MOTIFS DE LA DÉCISION
La recevabilité de l'appel contre l'ordonnance du magistrat désigné pour le contrôle des mesures d'éloignement et de rétention n'est pas contestée et les éléments du dossier ne font pas apparaître d'irrégularité.
1 - Sur l'absence d'habilitation de l'agent ayant consulté le FAED
M. [Z] [U] demande à la juridiction de céans de déclarer la procédure irrégulière en ce que le préfet produit une consultation du FAED datée du 20.10.2023 sans aucun acte portant habilitation versé en procédure démontrant que la personne qui procède à cette consultation est bien habilitée à le faire et désignée à cette fin, ni même mention de cet acte.
La juridiction de céans ne peut que constater que M. [Z] [U] ne rapporte pas la preuve que la mesure de placement en rétention a été prise sur le fondement de la consultation ici mise en cause.
Il s'ensuit que le moyen n'est pas fondé.
2 - Sur registre non actualisé et le défaut de production de pièces utiles
L'article R. 742-1 du code de l'entrée et du séjour des étrangers et du droit d'asile dispose:
'Le juge des libertés et de la détention est saisi par simple requête de l'autorité administrative qui a ordonné le placement en rétention.'
L'article R. 743-2 du code de l'entrée et du séjour des étrangers et du droit d'asile dispose:
'A peine d'irrecevabilité, la requête est motivée, datée et signée, selon le cas, par l'étranger ou son représentant ou par l'autorité administrative qui a ordonné le placement en rétention.
Lorsque la requête est formée par l'autorité administrative, elle est accompagnée de toutes
pièces justificatives utiles, notamment une copie du registre prévu à l'article L. 744-2.
Lorsque la requête est formée par l'étranger ou son représentant, la décision attaquée est
produite par l'administration. Il en est de même, sur la demande du juge des libertés et de la
détention, de la copie du registre.'
En l'espèce, M. [Z] [U] fait valoir que:
- le registre ne comporte aucune mention afférente à son placement en isolement le 14 avril entre 11 et 18 heures.

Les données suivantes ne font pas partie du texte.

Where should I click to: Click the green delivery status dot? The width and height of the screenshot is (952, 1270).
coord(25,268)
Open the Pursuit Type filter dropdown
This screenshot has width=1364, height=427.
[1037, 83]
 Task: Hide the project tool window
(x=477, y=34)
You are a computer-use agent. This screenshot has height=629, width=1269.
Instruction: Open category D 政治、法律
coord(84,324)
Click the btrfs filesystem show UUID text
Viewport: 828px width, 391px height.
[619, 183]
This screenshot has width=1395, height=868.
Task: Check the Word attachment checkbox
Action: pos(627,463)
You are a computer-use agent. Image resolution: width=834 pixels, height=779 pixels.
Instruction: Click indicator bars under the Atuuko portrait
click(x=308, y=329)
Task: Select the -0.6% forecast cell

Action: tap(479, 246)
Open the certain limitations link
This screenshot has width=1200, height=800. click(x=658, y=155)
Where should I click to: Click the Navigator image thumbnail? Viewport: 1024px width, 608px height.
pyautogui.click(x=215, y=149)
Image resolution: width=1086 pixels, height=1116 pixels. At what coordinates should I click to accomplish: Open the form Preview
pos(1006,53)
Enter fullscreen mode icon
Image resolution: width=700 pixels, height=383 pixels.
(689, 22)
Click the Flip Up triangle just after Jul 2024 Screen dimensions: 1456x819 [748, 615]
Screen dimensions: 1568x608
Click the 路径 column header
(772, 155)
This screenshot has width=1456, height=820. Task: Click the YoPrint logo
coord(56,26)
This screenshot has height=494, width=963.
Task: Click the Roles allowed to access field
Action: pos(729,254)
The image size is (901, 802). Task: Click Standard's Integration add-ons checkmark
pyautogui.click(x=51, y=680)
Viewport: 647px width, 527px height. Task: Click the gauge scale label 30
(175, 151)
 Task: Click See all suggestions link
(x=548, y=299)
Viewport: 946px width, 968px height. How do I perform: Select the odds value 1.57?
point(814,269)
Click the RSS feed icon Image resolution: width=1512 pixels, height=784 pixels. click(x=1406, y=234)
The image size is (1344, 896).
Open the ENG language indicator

- l'avis au procureur de la république et l'avis du médecin du centre de rétention n'ont
pas été produit en procédure;
- le registre ne mentionne ni la circulaire n°NOR IMIM1000105C du 14 juin 2010 sur l'harmonisation des pratiques dans les centres et les locaux de rétention administrative et lors de l'exécution des escortes, ni l'arrêté du 6 mars 2018 portant création du registre précisant bien que le motif du placement à l'isolement doit être mentionné.
La juridiction de céans relève d'abord que l'absence de la mention portant sur son isolement n'est pas de nature à faire obstacle à l'exercice de ses droits par l'intéressé.
Ensuite, M. [Z] [U] ne justifie pas en quoi l'absence des mentions portant sur divers textes réglementaires serait de nature à faire obstacle à une appréciation par le juge des libertés et de la détention des éléments de fait et de droit.
Il s'ensuit que la requête en prolongation de la rétention est recevable.
Le moyen n'est donc pas fondé.
3 - Sur l'insuffisance de diligences
L'article L 741-3 du code de l'entrée et du séjour des étrangers et du droit d'asile dispose:
'Un étranger ne peut être placé ou maintenu en rétention que pour le temps strictement
nécessaire à son départ. L'administration exerce toute diligence à cet effet. '
En l'espèce, M. [Z] [U] fait valoir que la Préfecture des Bouches du Rhône a adressé au consulat algérien un courrier demandant la délivrance d'un laissez-passer le 13 avril 2024; que le préfet ne rappelle pas qu'une précédente saisine a eu lieu en juillet 2024, ni qu'il n'a pas remis la reconnaissance SCOPOL d'octobre 2024 qui est un élément essentiel afin de faciliter l'identification; que ces éléments n'ont été produits qu'antérieurement à son placement en rétention.
La juridiction de céans relève que les éléments dont fait état M. [Z] [U] sont insuffisants à caractériser l'insuffisance de diligences alléguée, étant précisé qu'il n'est pas contesté que la préfecture des Bouches du Rhône a adressé au consulat algérien un courrier pour solliciter la délivrance d'un laissez-passer à l'égard de M. [Z] [U].
Il s'ensuit que le moyen n'est pas fondé.